**Aim:** Please rewrite the listing lines beginning with the line that contains "Describe the element" and ending after the line that contains "at that location.", swapping "screenshot" for "image" and keeping everything else unchanged. Give only those lines.

======== Record extracts ========

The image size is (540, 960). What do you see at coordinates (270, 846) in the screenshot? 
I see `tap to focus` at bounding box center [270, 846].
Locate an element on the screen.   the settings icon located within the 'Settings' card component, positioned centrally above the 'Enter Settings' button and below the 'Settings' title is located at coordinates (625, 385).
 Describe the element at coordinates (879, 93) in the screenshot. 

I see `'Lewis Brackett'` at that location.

========
======== Record extracts ========

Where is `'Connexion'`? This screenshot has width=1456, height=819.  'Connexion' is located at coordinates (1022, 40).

========
======== Record extracts ========

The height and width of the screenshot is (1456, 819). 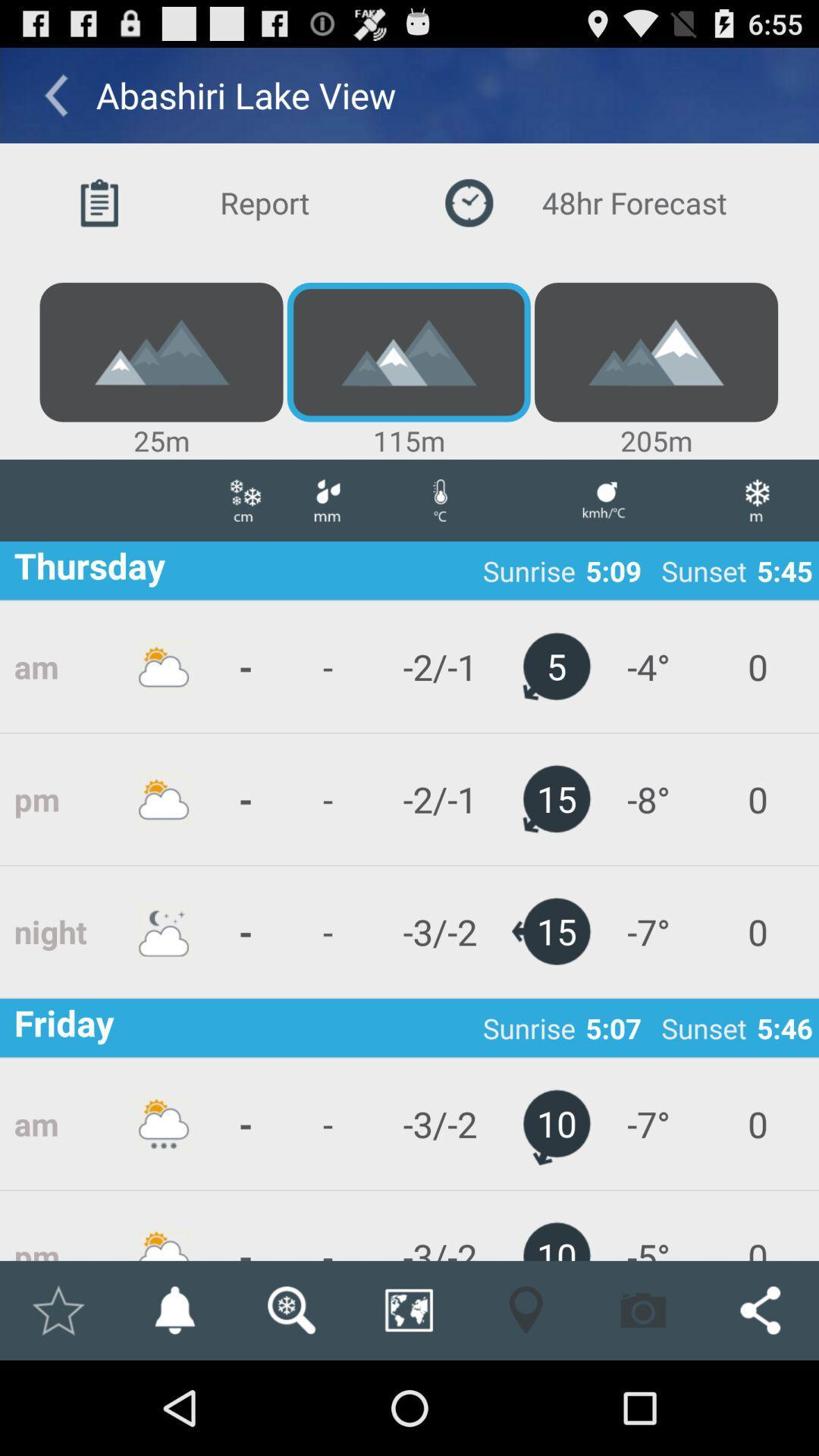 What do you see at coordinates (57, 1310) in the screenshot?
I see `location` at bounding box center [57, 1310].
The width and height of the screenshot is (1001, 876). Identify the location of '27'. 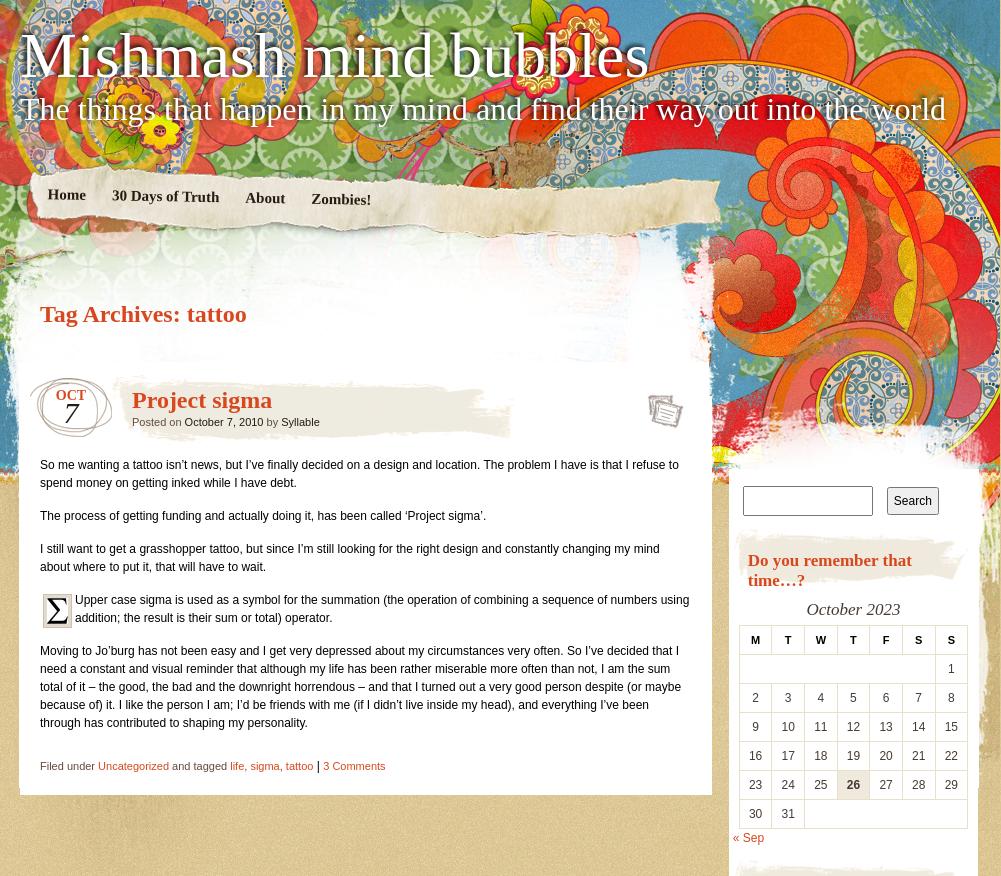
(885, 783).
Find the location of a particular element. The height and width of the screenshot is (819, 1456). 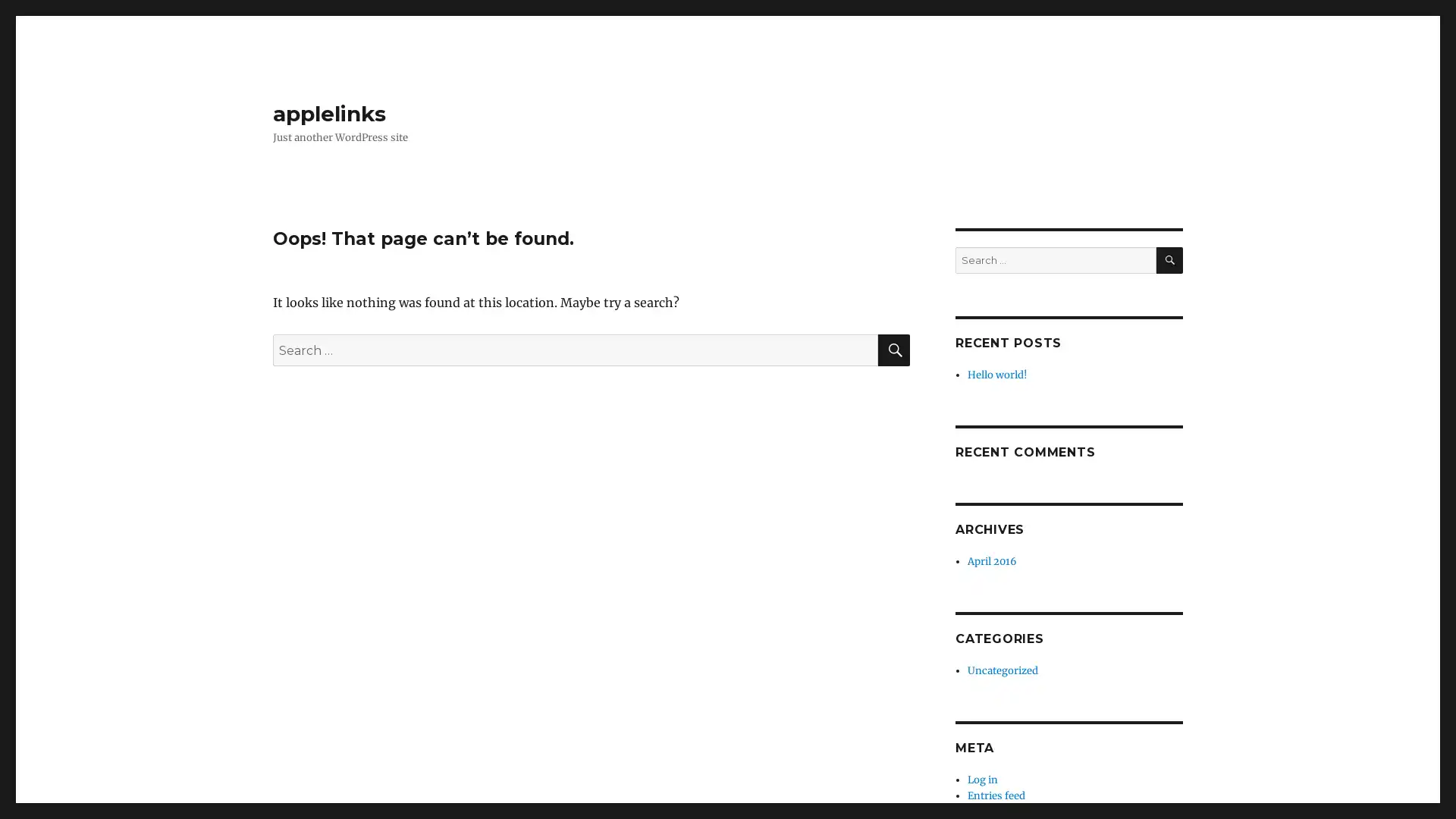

========

**Output below:**
 Describe the element at coordinates (879, 93) in the image. 

I see `'Lewis Brackett'` at that location.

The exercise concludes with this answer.